Ceux qui peuvent encore rester en France sont de deux catégories :

  1. Les sociétés internationales qui installent à l’étranger une partie plus ou moins importante de leur production.
  2. Les propriétaires d’entreprises de « niches » basées sur l’innovation, la qualité ou la proximité.

En trente ans l’industrie française a décru de moitié. Sommes-nous arrivés au socle ? Hélas non, chaque semaine nous observons des disparitions, des départs de pépites ou des ventes d’activités à des capitaux étrangers qui pourront valoriser le savoir-faire français dans des pays plus attractifs.

Le problème d’un chef d’État c’est d’essayer de comprendre les causes d’un sinistre et d’y remédier pour en éviter d’autres, ce n’est pas de veiller au reclassement des employés. Son impuissance à satisfaire les salariés de Whirpool est avant tout celle de ne pas avoir pu réunir les conditions de compétitivité de cette entreprise pour lui permettre de rester à Amiens. Ce sont ces raisons qui doivent donc être sur sa feuille de route. S’il souhaite que la France soit de nouveau un pays industriel comme dans les années 1970, il faut agir sur les causes et non pas pleurer sur les effets.

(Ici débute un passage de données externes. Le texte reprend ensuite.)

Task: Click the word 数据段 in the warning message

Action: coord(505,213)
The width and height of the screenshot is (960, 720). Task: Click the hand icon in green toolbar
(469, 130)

L’industrie se développe avec des entrepreneurs attachés à leurs produits et à leur personnel. Ils savent ce qu’il faut faire pour réussir et ont besoin avant tout de rester compétitifs.

SUPPRIMER LES IMPÔTS DE PRODUCTION POUR AIDER L’INDUSTRIE

Pour cela, il faut d’abord restaurer la compétitivité du pays :

  • Supprimer les 70 milliards d’impôts de production qui à ce niveau n’existent qu’en France.
  • Revenir à un prix de l’énergie électrique correspondant aux investissements nationaux dans le nucléaire et l’hydraulique.
  • Rétablir la fluidité du crédit impôt recherche et innovation.
  • Ne pas aller au-delà des directives européennes concernant l’environnement en  ajoutant des contraintes nationales supplémentaires…

Et bien d’autres choses encore.

À titre d’exemple nous produisons notre énergie électrique d’origine nucléaire autour de 32 euros le MWh, nous la vendons à nos concurrents à 42 euros, et les industriels français la rachètent au marché artificiel inventé par la Commission européenne entre 120 et jusqu’à 240 euros le MWh.

Donc si l’État veut être efficace pour son industrie, la première chose à faire est de diminuer les prélèvements divers et supprimer les mesures qui l’affaiblissent par rapport à la concurrence.

À cet égard, quelle que soit la bonne volonté des uns et des autres, continuer à faire payer des impôts injustes aux entreprises et communiquer pour expliquer que 30 milliards sur cinq ans seront restitués à certaines d’entre elles parait absurde même si cela semble plaire aux commentateurs.

Peu importe le talent des bureaucrates, ils ne sont pas les mieux placés pour demander des dossiers, les étudier, en juger et contrôler les programmes de travail. L’efficacité de l’argent public dans le secteur de l’industrie est clairement de remettre d’abord les entreprises en état de compétitivité. Elles n’auront ainsi pas besoin de subventions ou d’aides.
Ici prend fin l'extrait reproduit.